Né de la rencontre entre Clive Nolan et Eric Bouillette, le projet Imaginaerium prend une résonnance quelque peu particulière en cette année 2023, la publication de ce premier (et peut-être unique) acte suivant de peu le décès du guitariste. Rassemblant quelques membres de la fine fleur du rock néo-progressif actuel, ce projet nous présente quelques actes de la vie des Medicis au travers d'un opéra rock où chaque protagoniste de l'histoire se voit personnifié par un interprète différent. Dans le rôle du couple star, nous retrouvons deux habitués des productions de Clive Nolan, la sublime Laura Piazzai à la voix punchy et le non moins charismatique Andy Sears (Twelfth Night). Le tout est servi avec un magnifique livre au format vinyle richement illustré par Steve Anderson, et emballé par la production aux petits oignons d'Alexandre Lamia (Nine Skies).

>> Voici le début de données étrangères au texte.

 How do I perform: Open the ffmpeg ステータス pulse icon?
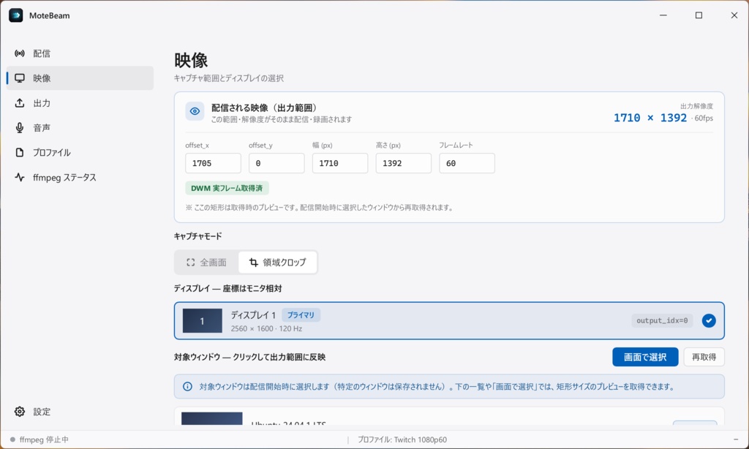[20, 177]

'Festina Lente' plonge immédiatement l'auditeur dans l'ambiance : rythmé par une cloche, le chant féminin est soutenu par des chœurs grégoriens en arrière-plan, annonçant le mariage dépeint par la future épouse dans 'Duty of Love', porté par des claviers aériens fortement évocateurs de la Renaissance et des violons italiens, avant de virer carrément rock dans des chorus puissants. Tout du long de l'album se retrouve cette alternance de parties narratives à l'accompagnement sobre dans lesquelles le dialogue entre les différents interprètes se mêle avec les instruments, et des passages beaucoup plus rythmés et majestueux, les claviers apportant alors une emphase occupant l'espace sonore, complètement dans la tradition nolanesque (l'emballant 'Treachery' notamment).
Comme dans tout concept qui se respecte, certains thèmes récurrents se glissent dans différentes plages, comme pour donner plus de corps à l'ensemble. Les mélodies sont travaillées et l'on sent ici une véritable alchimie entre les deux géniteurs du projet dont on retrouve la patte d'une part dans la construction des différents titres, mais également dans leurs interventions instrumentales. Si du côté de Clive Nolan les claviers sont omniprésents sous les différents aspects que le musicien a pu développer tout au long de sa carrière, les interventions de guitare d'Eric Bouillette s'avèrent plus discrètes, mais d'une sensibilité à toute épreuve. On retiendra plus particulièrement son magnifique solo sur 'Legacy', titre conclusif qui reprend un des thèmes de l'album avec un accompagnement à la harpe, avant une intervention électrique d'une quarantaine de secondes qui fait carrément dresser les poils et courir des frissons le long de l'échine.
Face à un tel projet, l'analyse des détails n'a que peu d'importance. Laissez vous entraîner dans l'Histoire, laissez vous porter par la musique, par les textes et les images qui accompagnent l'ensemble, l'émotion est à portée d'oreille. Et n'hésitez pas à vous procurer l'album en édition spéciale, le deuxième CD proposant quelques versions alternatives pleines d'intérêt, ainsi qu'une interview de Clive, Eric et Laura,qui détaille toute la genèse du projet.